自社内でもそうなんだけど、いまだに「ITベンチャー」と「ネット・ベンチャー」の区別、いやそれどころか一般人から見れば「ウェブ制作会社」との区別すらついてないって人もいると思うんだよね。でも、かなり簡単に分類すると、

・ITベンチャーは、知財が資産。技術提供やライセンス先はあるが、顧客はいない。5年以内に巨額でM&Aされるか倒産するかの両極端という結末が多い。

・ネット・ベンチャーはビジネスモデルが資産。B2C/B2B の顧客にサービスを提供する。資金繰りが順調なら息が長い事業者が多いが、逆に言えば「ゾンビ企業」の温床。

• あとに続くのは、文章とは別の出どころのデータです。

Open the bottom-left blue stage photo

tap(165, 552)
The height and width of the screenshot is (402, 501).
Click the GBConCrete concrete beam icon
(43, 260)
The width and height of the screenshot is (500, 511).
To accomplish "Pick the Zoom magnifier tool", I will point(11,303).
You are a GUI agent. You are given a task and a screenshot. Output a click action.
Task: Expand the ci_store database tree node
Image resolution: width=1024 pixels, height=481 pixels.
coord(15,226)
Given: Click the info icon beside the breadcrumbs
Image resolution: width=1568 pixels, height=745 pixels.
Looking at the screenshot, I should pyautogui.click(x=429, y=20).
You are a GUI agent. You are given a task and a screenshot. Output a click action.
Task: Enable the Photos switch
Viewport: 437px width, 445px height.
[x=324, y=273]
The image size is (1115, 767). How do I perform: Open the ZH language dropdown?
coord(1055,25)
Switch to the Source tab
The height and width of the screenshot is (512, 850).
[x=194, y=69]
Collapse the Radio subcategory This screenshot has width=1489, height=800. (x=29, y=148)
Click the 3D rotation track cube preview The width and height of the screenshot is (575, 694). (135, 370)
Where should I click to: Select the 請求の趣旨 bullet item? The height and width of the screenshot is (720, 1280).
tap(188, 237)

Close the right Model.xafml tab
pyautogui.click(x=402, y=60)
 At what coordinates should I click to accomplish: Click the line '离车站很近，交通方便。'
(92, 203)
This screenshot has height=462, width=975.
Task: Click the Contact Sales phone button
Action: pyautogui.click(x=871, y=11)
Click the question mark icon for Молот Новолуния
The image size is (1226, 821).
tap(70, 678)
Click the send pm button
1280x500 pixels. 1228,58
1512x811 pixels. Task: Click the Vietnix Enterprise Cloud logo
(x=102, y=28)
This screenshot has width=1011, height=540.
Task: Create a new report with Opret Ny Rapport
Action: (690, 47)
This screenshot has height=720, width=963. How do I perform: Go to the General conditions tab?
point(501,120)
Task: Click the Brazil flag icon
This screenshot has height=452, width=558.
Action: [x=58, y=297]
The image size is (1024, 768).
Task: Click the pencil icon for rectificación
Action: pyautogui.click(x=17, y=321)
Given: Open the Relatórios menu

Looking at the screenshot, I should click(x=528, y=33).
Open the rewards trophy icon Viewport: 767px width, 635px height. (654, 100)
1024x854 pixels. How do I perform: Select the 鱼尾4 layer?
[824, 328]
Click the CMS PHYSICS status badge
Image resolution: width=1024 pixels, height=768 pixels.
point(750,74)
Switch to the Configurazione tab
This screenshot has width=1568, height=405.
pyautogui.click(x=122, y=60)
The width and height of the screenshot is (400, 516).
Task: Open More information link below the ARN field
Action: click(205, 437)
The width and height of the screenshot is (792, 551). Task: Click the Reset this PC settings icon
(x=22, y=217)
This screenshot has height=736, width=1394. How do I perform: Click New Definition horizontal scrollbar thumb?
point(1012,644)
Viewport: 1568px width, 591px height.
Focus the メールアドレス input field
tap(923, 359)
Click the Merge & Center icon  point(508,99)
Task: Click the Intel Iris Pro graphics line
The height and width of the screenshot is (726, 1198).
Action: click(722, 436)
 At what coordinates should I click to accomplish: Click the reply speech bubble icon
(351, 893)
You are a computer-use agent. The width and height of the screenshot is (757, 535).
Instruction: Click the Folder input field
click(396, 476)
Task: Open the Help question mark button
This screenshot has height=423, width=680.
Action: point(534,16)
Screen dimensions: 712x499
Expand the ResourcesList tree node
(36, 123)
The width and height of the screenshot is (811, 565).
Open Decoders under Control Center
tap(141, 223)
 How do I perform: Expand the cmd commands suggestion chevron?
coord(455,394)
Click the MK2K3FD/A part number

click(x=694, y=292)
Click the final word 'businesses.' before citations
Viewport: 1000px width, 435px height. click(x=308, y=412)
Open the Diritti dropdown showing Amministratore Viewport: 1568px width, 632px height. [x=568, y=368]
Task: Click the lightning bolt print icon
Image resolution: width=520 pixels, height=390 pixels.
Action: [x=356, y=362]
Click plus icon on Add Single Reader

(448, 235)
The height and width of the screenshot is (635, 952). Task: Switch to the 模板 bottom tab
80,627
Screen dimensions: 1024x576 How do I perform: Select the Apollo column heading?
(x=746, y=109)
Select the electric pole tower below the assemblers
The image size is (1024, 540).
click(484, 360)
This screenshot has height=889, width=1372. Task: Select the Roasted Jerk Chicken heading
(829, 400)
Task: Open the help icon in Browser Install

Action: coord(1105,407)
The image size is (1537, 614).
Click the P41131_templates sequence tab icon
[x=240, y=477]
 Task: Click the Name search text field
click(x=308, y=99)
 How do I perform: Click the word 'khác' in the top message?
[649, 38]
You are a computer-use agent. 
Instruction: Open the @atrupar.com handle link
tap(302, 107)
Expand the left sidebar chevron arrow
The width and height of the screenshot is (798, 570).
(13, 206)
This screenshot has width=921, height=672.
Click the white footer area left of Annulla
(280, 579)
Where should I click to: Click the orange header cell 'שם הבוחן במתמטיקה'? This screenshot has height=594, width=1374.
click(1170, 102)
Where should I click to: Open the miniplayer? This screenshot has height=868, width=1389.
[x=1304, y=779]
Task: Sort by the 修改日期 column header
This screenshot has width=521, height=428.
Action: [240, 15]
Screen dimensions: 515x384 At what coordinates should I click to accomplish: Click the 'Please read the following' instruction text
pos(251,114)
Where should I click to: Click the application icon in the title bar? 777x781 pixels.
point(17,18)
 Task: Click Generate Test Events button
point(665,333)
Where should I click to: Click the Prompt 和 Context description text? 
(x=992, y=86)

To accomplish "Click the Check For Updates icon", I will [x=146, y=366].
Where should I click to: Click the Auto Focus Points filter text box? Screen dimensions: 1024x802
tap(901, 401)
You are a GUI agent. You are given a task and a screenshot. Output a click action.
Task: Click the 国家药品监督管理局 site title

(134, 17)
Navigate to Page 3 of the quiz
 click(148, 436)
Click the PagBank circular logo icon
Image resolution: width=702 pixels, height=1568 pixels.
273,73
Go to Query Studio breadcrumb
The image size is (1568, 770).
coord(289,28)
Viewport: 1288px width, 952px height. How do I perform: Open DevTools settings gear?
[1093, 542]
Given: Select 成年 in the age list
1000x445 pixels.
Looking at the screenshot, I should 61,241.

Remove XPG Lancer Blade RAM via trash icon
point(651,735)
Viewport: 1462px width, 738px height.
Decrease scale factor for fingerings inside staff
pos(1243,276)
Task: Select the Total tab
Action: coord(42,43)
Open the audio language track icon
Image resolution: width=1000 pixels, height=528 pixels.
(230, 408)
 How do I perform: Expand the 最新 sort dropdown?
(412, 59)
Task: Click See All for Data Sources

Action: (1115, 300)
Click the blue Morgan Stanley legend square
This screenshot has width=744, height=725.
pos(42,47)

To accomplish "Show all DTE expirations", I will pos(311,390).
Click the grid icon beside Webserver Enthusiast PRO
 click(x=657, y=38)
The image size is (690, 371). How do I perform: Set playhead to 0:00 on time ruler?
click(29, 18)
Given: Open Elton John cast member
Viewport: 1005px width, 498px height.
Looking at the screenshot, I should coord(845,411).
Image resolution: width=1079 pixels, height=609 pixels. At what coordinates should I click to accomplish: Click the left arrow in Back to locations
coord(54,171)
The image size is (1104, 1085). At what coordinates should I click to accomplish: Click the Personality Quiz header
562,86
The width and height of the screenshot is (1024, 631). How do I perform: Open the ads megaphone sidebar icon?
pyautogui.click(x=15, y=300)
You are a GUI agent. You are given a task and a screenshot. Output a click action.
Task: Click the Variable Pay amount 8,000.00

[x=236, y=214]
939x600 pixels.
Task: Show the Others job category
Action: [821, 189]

・ウェブ制作会社は受託の下請け仕事。B2B。広告代理店の商流に入ってなければ、たいがい3年以内に倒産する素人や学生の無謀なお遊びが多い。大多数は最後に派遣かクラウド・ワーカーになる。

そして、もちろん僕が在籍している会社はネット・ベンチャーであって、ITベンチャーではない。機械学習やコンピュータ・サイエンスを理解するどころか Linux を扱えるのが事務屋のジジイの俺一人なんていう IT ベンチャーはないだろう。ウェブ制作の事業もやってるからネット・ベンチャーだけの会社というわけではないが、なんにしても当社のような企業が「ITベンチャー」を名乗るのは不正確だ。企業経営の基本は、利点も欠点も含めて自社を正確に理解することであり、願望や期待を事実と取り違えてはいけない。また、わざとバカのふりをして願望と現実とを取り違えることで現実回避するような自己欺瞞は、いっときは self-enhancement や self-help の手法として盛んに叫ばれたけれど、企業の経営に加わる一人として経験に照らすと、はっきり言って異世界転生物のアニメやラノベばかり見てるガキと同じで無意味であり有害である。